*** Opening of Records to process ***

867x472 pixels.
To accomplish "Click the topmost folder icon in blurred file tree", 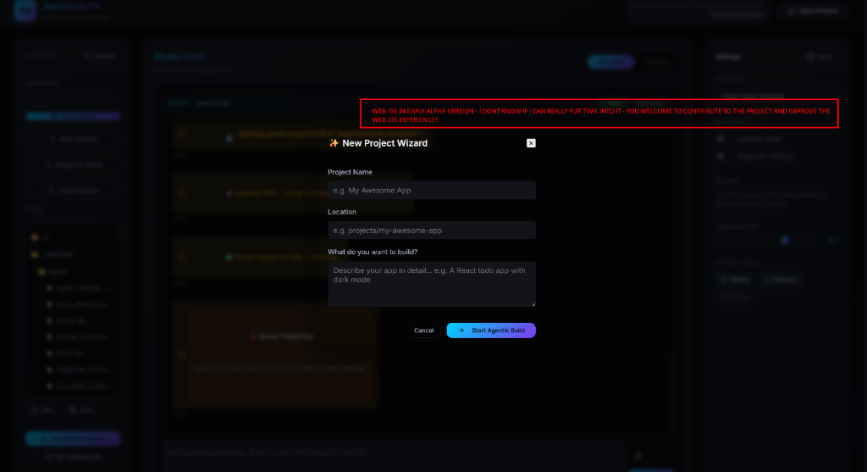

*** Close of Records to process ***
*** Opening of Records to process ***

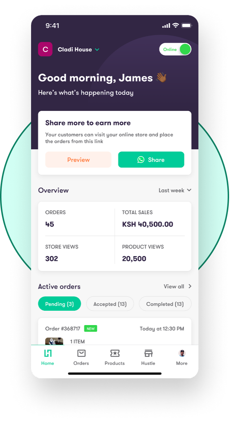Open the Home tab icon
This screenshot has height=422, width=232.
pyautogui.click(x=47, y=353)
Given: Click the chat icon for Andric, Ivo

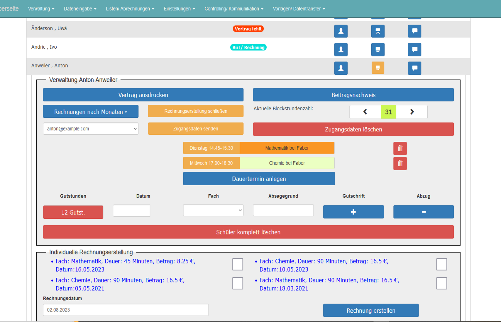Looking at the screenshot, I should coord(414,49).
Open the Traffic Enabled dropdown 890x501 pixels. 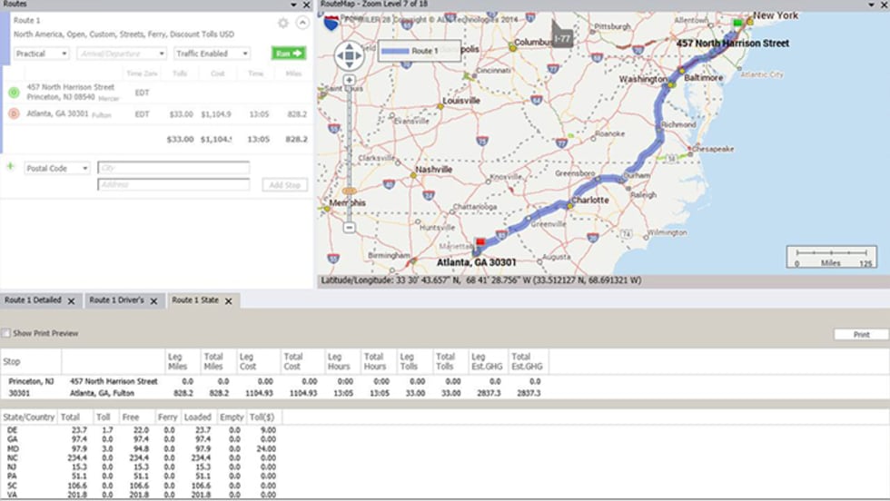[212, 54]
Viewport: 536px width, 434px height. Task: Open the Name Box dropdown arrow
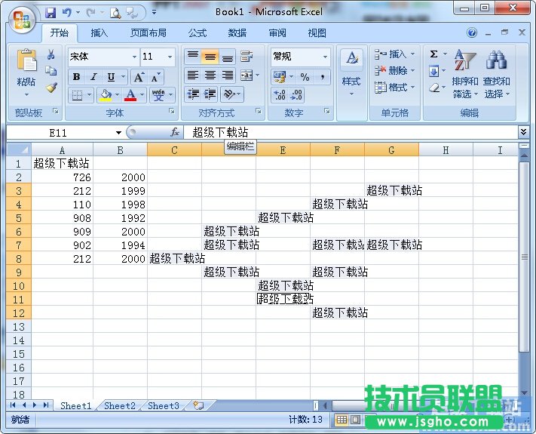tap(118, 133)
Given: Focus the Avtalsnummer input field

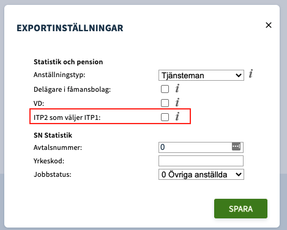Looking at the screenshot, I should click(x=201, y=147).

*** Close of Records to process ***
*** Opening of Records to process ***

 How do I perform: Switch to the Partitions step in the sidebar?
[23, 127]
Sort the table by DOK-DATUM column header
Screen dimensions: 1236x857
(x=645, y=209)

*** Close of Records to process ***

Copy word for word only the lines above from the one with "867x472 pixels." through the one with "the topmost folder". Leave pictures out.

867x472 pixels.
To accomplish "Click the topmost folder icon in blurred file tree", 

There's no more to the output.